The inflation rate has also continued to rise. The Chinese liquidity exchange rate regime has been taking steps to tighten monetary policy in order to halt the surge in liquidity, but constrained by the exchange rate policy that seeks to achieve currency stability liquidity exchange rate regime the U. China liquidity exchange rate regime generated a surplus in its current account - primarily in its trade balance - as well as in its capital account, which reflects the flow of funds.
These twin surpluses have exerted upward pressure on the renminbi RMB. The growth in base money has boosted broad money supply M2 by means of the credit multiplier. Consequently, China's M2 at the end of reached Liquidity exchange rate regime growing liquidity has pushed up consumer prices as well as asset prices, namely prices of real estate and shares.
The sharp spike in real estate prices started in Shanghai and other coastal urban areas around and has now spread to inland cities. Liquidity exchange rate regime upward trend in stock prices was triggered by the reform of non-tradable shares launched in The benchmark Shanghai Composite Index has multiplied almost six times over the past two and a half years.
Inflation is also accelerating, with the year-on-year rate of CPI increase reaching 6. To hold down the surge in liquidity resulting from its growing external surplus, the PBOC has introduced the following three major measures, which are liquidity exchange rate regime to tighten monetary policy or achieve sterilization in a broad sense.

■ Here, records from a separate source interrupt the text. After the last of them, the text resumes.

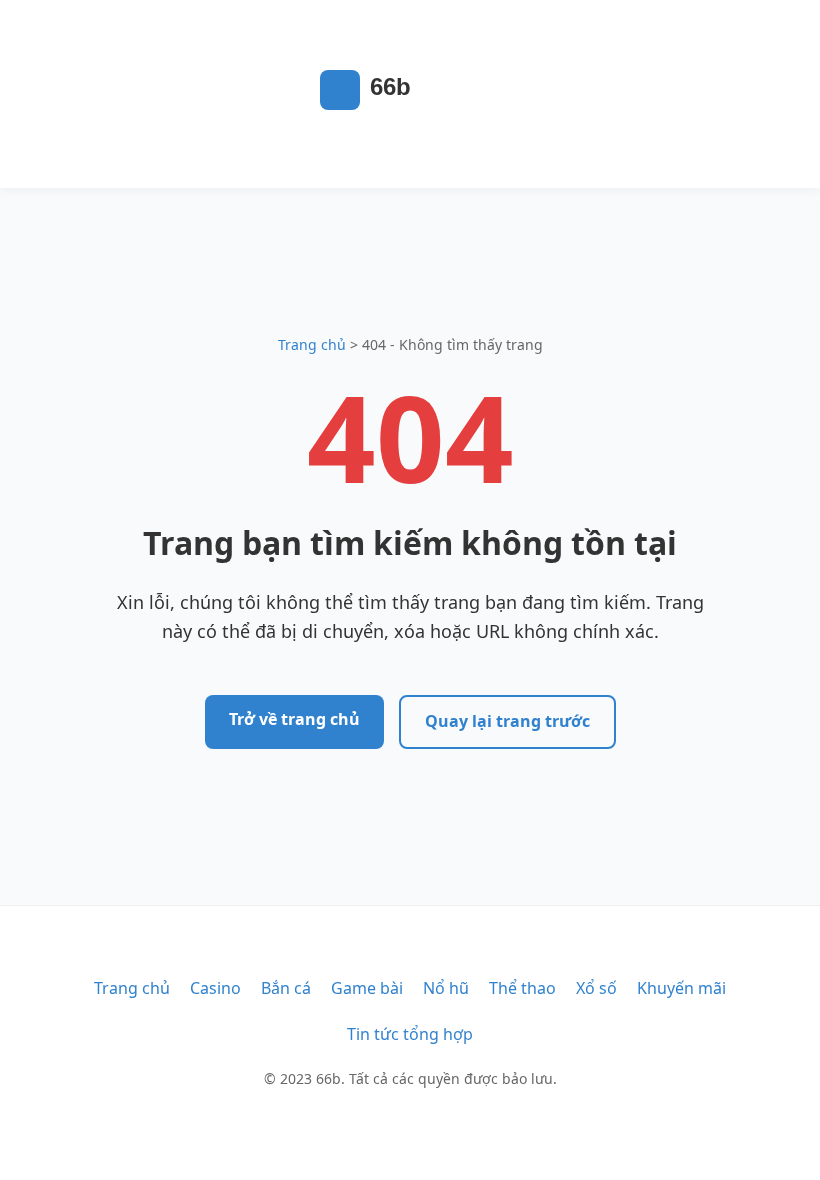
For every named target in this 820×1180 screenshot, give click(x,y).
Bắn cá (286, 988)
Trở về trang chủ (294, 719)
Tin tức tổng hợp (410, 1034)
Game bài (367, 988)
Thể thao (522, 988)
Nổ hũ (446, 988)
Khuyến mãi (681, 988)
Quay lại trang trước (507, 721)
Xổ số (596, 988)
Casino (215, 988)
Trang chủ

However, the scale of intervention has become so large that sterilization operations have led to a rapid rise in interest rates, which in turn is attracting further capital inflow, liquidity exchange rate regime liquidity control increasingly difficult. The Liquidity exchange rate regime aims to control the credit multiplier and the money supply by raising the deposit reserve ratio that applies to banks. It has revised this ratio upwards 11 times sincefor an aggregate increase of 5.

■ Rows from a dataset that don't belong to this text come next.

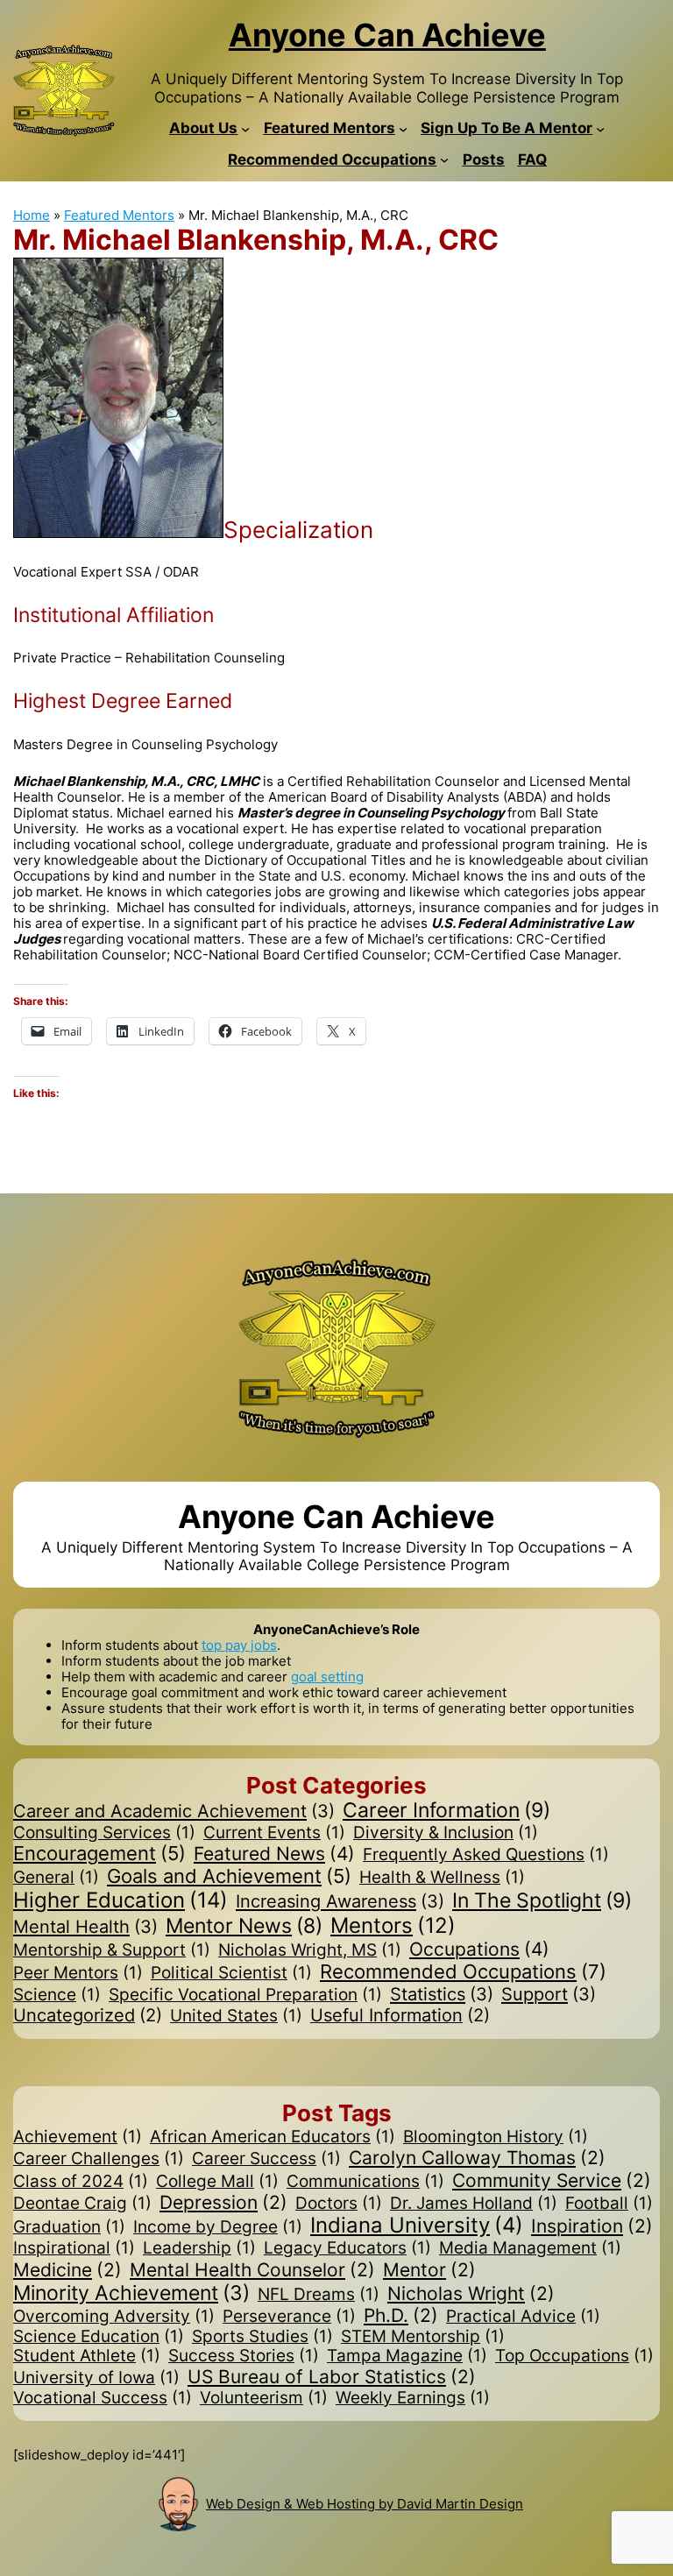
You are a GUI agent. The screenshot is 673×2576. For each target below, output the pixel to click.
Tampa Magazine (407, 2356)
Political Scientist (231, 1973)
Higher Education (120, 1900)
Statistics (441, 1994)
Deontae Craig (82, 2203)
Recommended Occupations (463, 1971)
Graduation (69, 2227)
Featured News (274, 1854)
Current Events (274, 1833)
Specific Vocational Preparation (245, 1995)
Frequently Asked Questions (486, 1855)
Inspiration (592, 2226)
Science (57, 1995)
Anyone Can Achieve (387, 35)
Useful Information (400, 2016)
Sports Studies (262, 2336)
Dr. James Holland (473, 2203)
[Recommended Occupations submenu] (444, 159)
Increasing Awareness (340, 1901)
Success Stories (243, 2356)
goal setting (327, 1676)
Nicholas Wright (471, 2293)
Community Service (551, 2180)
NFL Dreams (318, 2294)
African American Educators (272, 2137)
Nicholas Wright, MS (309, 1950)
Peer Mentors (78, 1973)
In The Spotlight (542, 1901)
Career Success (266, 2159)
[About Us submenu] (245, 128)
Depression (223, 2202)
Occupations (479, 1949)
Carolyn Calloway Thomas (477, 2158)
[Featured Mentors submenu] (403, 128)
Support (548, 1994)
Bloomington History (495, 2137)
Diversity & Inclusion (445, 1833)
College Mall (217, 2181)
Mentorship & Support (111, 1950)
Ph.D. (401, 2315)
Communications (365, 2181)
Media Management (530, 2248)
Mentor (429, 2270)
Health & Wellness (442, 1877)
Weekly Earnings (413, 2398)
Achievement (77, 2137)
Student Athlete (86, 2356)
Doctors (338, 2203)
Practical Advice (523, 2316)
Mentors (393, 1926)
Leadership (199, 2248)
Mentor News (244, 1925)
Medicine (67, 2270)
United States (236, 2016)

This year alone, eight revisions have been made, hiking the ratio 4. These revisions adversely affect bank profitability as the interest rates the banks can earn from the reserves deposited with PBOC are much lower than the interest rates they charge their borrowers.

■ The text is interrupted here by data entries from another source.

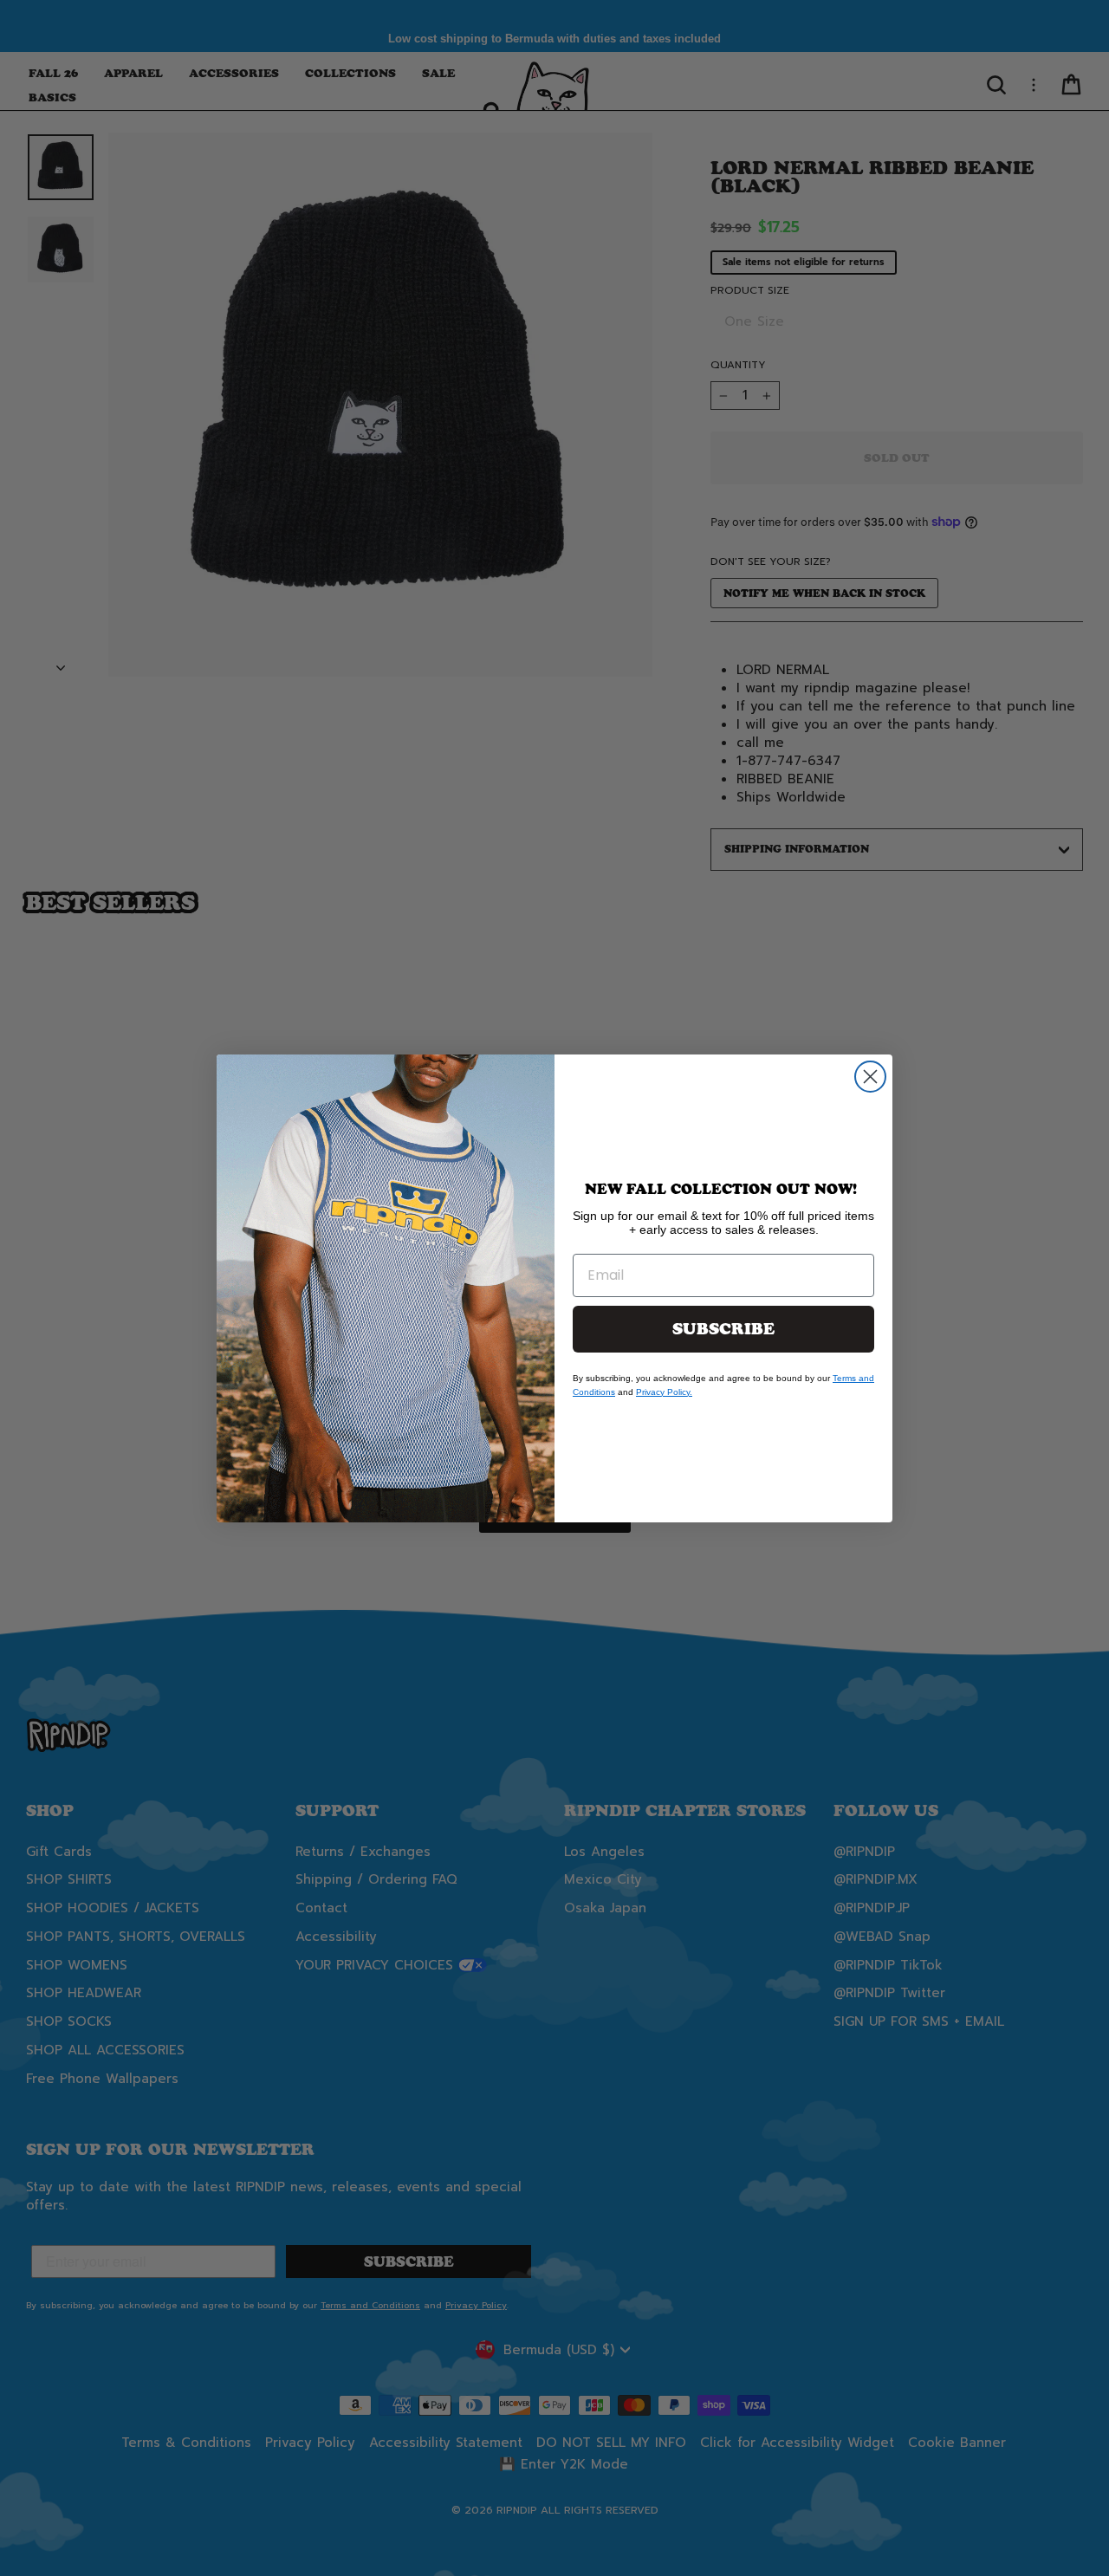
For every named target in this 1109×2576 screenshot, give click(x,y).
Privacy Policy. (664, 1392)
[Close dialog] (870, 1076)
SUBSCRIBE (723, 1329)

The objective of interest rate hikes is to discourage demand for investment, shares, real estate, and other non-deposit financial assets by increasing borrowing costs, thereby easing the upward pressure on consumer and asset prices.
Since October liquidity exchange rate regime, lending rates have already been increased eight times, with the benchmark one-year lending rate rising 1. Meanwhile, to bolster the appeal of deposits and stop the outflow of funds to the stock market, the PBOC has also raised interest rates on deposits by seven times since Octoberwith the benchmark one-year deposit rate rising a total of 1.
Even these aggressive hikes have failed to keep pace with runaway inflation. As a result, real interest rates have followed a downward trend since the beginning ofwith real deposit rates falling below zero.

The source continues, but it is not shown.